Assignement-Json-Html

Author

Guibril Ramde

Approach

For this assignment, I will create two different data representations of the same dataset: JSON and HTML. The dataset will consist of three books related to the fields of data science and computer science. Each book will include the following attributes: Title, Authors, Publisher, Year, and ISBN.

First, I will create a table in Microsoft Excel containing the selected books and their corresponding attributes. Once the table is completed, it will be exported as a CSV file. The CSV file will then be uploaded to a GitHub repository, allowing the dataset to be accessed using a publicly available raw file URL.

Using R, I will load the CSV data directly from the GitHub raw link and convert the dataset into two formats: JSON and HTML. These files will then be committed and uploaded to the same GitHub repository so they can also be accessed publicly through their raw URLs.

Next, I will write R code to load both the JSON file and the HTML file into separate data frames. Finally, I will compare the two data frames using the identical() function in order to determine whether both data sources contain exactly the same information.

This workflow ensures that the dataset is reproducible, publicly accessible, and can be validated by comparing the two different data formats.Coding section

Loading libraries and using the raw link of csv file from github

library(tidyverse)

Warning: package 'ggplot2' was built under R version 4.5.2

Warning: package 'tibble' was built under R version 4.5.2

Warning: package 'tidyr' was built under R version 4.5.2

Warning: package 'readr' was built under R version 4.5.2

Warning: package 'purrr' was built under R version 4.5.2

Warning: package 'dplyr' was built under R version 4.5.2

── Attaching core tidyverse packages ──────────────────────── tidyverse 2.0.0 ──
✔ dplyr     1.2.0     ✔ readr     2.1.6
✔ forcats   1.0.1     ✔ stringr   1.6.0
✔ ggplot2   4.0.2     ✔ tibble    3.3.1
✔ lubridate 1.9.4     ✔ tidyr     1.3.2
✔ purrr     1.2.1     
── Conflicts ────────────────────────────────────────── tidyverse_conflicts() ──
✖ dplyr::filter() masks stats::filter()
✖ dplyr::lag()    masks stats::lag()
ℹ Use the conflicted package (<http://conflicted.r-lib.org/>) to force all conflicts to become errors

library(dplyr)
library(readr)
library(jsonlite)


Attaching package: 'jsonlite'

The following object is masked from 'package:purrr':

    flatten

library(knitr)

Warning: package 'knitr' was built under R version 4.5.2

library(rvest)


Attaching package: 'rvest'

The following object is masked from 'package:readr':

    guess_encoding

get_data <- "https://raw.githubusercontent.com/japhet125/Assignement-Json-Html/refs/heads/main/Assignementjson%26html%20-%20Sheet1.csv"

books <- read_csv(get_data)

Rows: 3 Columns: 5
── Column specification ────────────────────────────────────────────────────────
Delimiter: ","
chr (3): Tittle, Authors, Publisher
dbl (2): Year, ISBN

ℹ Use `spec()` to retrieve the full column specification for this data.
ℹ Specify the column types or set `show_col_types = FALSE` to quiet this message.

names(books)[names(books) == "Tittle"] <- "Title"
colnames(books)

[1] "Title"     "Authors"   "Publisher" "Year"      "ISBN"

Dataset Description

The dataset used in this assignment was manually created in Microsoft Excel. Three books related to data science and computer science were identified through online research. After collecting the relevant attributes for each book —Title, Authors, Publisher, Year, and ISBN— the information was organized into a structured Excel table. The table was then exported as a CSV file, which serves as the primary data source for this analysis.

TASK BRIEF: Can you copy, word for word, the part of the JSON and HTML assignment that opens with the words containing "Warning: package 'knitr'" and closes with "books <- read_csv(get_data)"? The data after this point is separate from the JSON and HTML assignment.

MATERIAL PROVIDED:
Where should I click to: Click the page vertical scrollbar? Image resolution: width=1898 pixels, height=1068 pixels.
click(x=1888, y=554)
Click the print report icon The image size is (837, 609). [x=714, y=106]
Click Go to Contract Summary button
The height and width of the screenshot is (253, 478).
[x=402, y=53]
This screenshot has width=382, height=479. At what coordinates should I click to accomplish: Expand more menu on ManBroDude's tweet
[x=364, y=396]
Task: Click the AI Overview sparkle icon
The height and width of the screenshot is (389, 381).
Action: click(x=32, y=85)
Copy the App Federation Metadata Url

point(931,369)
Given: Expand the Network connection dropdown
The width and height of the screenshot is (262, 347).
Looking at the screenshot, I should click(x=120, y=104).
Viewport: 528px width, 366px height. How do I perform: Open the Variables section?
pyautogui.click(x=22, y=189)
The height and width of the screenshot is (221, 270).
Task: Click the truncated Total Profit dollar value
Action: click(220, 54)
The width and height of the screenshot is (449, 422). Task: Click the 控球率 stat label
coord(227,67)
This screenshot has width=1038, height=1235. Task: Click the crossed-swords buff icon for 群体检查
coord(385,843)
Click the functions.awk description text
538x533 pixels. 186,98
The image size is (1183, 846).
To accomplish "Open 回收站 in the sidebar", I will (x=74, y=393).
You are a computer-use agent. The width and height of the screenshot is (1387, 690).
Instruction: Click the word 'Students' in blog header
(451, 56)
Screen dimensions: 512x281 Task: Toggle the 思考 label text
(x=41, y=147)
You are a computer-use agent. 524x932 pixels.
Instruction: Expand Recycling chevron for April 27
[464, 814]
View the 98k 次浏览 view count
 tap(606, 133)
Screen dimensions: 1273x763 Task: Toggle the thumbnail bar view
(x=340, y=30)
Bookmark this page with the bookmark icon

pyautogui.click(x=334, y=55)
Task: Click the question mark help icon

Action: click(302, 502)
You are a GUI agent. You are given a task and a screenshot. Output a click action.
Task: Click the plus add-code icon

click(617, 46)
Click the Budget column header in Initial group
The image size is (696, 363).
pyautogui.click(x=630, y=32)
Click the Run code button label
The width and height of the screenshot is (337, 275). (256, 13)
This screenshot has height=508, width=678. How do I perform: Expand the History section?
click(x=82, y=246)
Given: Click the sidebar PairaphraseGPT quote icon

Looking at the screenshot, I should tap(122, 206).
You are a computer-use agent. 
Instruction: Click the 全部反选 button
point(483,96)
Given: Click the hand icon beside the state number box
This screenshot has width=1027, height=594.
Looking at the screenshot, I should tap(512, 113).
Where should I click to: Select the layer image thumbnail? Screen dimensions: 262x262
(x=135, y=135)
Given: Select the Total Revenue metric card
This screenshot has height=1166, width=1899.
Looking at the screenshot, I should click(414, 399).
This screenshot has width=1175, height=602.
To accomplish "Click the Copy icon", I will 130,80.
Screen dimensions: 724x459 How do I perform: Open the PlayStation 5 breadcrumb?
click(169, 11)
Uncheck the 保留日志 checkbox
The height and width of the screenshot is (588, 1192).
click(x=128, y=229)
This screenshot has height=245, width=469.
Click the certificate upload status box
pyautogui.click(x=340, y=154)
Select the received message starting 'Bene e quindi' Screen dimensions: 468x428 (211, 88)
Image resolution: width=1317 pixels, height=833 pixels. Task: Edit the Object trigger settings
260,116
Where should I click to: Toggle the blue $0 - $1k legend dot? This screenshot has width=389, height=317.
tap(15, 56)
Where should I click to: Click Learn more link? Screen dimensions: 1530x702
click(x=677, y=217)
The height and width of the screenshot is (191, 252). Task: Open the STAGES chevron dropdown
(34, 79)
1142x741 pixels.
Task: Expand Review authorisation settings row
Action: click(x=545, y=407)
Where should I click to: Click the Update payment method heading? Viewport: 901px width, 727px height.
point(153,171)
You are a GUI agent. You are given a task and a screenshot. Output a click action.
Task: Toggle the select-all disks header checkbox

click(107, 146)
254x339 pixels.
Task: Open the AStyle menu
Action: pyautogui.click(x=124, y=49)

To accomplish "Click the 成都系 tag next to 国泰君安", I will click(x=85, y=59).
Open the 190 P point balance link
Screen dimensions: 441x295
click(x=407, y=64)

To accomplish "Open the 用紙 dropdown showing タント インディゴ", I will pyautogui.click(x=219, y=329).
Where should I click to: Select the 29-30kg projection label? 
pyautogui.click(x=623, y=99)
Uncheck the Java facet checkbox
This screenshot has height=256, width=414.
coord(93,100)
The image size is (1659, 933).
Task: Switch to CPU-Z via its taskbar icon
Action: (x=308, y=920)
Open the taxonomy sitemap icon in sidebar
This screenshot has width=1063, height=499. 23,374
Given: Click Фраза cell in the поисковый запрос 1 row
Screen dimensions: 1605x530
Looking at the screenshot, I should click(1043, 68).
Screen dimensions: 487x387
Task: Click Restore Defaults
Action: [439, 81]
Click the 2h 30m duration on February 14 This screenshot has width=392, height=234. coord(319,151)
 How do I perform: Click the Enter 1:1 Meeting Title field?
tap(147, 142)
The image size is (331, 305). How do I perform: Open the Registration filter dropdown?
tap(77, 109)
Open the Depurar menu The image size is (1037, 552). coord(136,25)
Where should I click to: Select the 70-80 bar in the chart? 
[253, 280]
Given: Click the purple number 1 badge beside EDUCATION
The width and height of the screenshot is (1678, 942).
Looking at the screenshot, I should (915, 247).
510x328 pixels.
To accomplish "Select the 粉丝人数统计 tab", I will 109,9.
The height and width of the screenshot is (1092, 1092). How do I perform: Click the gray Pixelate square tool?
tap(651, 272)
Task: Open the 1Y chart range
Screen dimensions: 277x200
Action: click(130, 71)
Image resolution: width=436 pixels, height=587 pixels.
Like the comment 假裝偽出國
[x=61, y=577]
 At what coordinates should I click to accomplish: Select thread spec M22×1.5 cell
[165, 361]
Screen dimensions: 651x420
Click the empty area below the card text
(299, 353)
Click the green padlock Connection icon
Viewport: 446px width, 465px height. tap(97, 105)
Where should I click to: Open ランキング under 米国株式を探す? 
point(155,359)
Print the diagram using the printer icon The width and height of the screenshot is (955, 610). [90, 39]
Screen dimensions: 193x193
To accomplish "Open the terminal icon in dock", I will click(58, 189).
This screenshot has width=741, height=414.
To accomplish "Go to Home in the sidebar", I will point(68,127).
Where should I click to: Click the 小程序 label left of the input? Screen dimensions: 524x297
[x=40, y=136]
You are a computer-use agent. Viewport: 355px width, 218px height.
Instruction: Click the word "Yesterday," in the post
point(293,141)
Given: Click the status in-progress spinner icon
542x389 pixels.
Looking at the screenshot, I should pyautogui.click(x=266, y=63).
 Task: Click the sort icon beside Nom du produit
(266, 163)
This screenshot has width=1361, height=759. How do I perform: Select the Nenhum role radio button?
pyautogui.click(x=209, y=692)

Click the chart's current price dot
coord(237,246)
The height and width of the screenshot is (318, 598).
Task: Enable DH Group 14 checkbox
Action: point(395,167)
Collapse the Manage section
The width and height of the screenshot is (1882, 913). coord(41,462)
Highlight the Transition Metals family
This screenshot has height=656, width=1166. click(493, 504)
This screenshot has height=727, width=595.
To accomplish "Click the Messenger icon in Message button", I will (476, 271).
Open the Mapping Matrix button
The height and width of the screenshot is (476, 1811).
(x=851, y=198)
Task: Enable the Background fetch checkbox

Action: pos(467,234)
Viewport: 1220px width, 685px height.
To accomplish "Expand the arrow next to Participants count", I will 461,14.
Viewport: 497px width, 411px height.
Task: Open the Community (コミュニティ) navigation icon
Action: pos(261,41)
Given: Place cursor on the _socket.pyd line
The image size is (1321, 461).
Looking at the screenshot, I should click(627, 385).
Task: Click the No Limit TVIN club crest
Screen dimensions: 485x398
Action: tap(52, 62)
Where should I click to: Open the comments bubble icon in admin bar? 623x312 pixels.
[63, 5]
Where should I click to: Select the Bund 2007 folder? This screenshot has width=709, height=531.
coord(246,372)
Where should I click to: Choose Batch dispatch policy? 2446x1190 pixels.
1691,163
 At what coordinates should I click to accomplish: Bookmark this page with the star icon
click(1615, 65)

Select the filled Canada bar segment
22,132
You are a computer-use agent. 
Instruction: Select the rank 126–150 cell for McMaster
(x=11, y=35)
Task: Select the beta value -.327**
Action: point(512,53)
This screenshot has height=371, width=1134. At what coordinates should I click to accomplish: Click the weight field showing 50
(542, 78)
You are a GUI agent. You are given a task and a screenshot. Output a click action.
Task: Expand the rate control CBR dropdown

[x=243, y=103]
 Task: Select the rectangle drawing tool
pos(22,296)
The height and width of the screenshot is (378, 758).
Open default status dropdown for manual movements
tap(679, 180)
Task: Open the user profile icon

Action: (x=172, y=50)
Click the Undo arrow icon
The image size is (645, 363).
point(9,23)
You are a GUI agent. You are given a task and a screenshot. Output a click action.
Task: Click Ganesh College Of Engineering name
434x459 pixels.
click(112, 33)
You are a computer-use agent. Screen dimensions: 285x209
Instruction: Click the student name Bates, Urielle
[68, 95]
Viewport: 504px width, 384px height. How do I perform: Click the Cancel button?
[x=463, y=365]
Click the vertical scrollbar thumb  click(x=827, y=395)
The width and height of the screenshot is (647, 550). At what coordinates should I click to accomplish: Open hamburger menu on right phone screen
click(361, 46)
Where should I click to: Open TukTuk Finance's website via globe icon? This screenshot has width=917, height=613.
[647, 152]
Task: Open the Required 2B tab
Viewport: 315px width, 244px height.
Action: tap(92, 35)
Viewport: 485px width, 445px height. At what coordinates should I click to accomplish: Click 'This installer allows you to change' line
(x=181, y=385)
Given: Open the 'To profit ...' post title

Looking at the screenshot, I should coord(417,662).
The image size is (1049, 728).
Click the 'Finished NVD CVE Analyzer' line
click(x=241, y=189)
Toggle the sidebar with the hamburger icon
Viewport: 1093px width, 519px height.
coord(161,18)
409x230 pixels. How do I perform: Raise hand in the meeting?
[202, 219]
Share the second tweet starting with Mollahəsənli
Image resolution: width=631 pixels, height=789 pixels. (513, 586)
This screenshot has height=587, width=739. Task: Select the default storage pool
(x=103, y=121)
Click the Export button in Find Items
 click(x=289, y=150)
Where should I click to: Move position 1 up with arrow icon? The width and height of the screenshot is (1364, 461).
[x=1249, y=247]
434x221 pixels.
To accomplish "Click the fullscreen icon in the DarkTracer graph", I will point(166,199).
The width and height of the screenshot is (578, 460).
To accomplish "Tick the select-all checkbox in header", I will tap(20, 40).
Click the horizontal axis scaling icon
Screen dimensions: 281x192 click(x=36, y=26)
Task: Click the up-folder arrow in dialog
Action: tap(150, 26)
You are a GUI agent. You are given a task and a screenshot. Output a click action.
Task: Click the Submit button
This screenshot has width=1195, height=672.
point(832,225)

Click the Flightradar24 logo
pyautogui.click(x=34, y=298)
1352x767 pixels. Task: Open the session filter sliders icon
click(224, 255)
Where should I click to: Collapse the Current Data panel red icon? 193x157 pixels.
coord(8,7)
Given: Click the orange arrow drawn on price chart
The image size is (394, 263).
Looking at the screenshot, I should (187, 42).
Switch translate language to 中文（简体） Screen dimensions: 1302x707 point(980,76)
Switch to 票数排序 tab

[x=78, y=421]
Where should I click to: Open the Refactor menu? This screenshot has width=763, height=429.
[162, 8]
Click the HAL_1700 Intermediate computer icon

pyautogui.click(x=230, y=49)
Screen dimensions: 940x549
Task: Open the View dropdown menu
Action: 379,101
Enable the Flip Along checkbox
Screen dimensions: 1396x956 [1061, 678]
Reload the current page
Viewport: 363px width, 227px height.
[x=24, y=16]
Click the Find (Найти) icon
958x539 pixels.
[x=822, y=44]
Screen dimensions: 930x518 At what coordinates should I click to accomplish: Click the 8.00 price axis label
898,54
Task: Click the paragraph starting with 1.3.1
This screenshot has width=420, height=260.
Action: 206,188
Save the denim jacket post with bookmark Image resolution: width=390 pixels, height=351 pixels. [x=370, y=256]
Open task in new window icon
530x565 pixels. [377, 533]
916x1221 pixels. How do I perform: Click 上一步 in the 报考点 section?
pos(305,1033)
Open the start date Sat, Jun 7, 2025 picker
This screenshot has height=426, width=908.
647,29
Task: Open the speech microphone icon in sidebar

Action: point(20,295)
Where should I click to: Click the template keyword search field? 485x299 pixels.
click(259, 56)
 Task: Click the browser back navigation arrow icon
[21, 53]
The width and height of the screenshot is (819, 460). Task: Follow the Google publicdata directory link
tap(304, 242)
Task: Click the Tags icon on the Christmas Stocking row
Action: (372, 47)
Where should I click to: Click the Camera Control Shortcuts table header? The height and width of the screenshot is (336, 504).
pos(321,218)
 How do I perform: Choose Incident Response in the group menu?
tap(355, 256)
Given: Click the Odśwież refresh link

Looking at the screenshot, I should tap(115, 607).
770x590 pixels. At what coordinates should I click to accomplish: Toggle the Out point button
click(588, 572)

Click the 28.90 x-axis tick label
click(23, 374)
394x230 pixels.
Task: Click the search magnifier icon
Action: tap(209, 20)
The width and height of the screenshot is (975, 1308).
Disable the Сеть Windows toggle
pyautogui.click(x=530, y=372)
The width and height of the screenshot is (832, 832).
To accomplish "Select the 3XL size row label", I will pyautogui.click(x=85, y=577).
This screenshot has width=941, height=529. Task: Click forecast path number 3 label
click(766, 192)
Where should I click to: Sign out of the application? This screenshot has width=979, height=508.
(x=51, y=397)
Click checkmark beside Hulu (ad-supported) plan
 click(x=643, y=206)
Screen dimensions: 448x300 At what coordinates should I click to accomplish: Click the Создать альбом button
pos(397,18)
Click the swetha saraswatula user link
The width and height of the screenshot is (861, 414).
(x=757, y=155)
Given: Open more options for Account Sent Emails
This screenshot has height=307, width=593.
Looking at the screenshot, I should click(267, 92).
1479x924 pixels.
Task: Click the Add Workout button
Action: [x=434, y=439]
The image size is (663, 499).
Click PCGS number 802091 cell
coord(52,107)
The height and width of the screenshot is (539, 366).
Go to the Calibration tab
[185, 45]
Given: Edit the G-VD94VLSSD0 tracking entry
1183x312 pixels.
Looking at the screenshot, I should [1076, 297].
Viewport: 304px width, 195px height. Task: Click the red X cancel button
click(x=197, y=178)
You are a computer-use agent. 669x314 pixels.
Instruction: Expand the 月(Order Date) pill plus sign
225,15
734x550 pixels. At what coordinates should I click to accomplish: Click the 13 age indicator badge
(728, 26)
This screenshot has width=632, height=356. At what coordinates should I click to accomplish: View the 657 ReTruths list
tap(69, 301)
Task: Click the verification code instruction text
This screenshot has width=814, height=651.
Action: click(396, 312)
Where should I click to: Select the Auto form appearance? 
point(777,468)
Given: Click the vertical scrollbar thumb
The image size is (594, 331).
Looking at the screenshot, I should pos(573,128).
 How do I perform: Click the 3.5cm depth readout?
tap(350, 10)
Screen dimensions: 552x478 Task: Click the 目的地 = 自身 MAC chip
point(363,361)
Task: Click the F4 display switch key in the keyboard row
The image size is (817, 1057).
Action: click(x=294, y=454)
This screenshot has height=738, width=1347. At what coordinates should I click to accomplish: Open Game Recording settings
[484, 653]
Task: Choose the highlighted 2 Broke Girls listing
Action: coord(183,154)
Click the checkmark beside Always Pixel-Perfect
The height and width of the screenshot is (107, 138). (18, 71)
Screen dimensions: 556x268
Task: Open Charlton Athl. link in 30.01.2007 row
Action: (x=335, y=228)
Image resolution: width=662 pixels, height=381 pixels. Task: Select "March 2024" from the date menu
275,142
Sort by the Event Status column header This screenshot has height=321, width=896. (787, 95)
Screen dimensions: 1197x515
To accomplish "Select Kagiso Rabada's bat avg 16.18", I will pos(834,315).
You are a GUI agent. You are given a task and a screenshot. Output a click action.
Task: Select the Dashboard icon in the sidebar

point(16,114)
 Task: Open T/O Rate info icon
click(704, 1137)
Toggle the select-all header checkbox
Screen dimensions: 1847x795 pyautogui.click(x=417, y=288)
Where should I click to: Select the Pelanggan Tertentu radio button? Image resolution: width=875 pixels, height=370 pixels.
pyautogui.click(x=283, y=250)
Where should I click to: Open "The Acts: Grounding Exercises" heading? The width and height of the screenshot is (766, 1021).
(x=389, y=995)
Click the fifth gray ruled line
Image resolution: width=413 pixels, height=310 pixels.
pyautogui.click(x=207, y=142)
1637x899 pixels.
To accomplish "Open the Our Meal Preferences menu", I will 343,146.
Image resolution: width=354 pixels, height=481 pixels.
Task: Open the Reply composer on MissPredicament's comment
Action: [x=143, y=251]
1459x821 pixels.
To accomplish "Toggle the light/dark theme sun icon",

TASK SOLUTION:
Warning: package 'knitr' was built under R version 4.5.2

library(rvest)


Attaching package: 'rvest'

The following object is masked from 'package:readr':

    guess_encoding

get_data <- "https://raw.githubusercontent.com/japhet125/Assignement-Json-Html/refs/heads/main/Assignementjson%26html%20-%20Sheet1.csv"

books <- read_csv(get_data)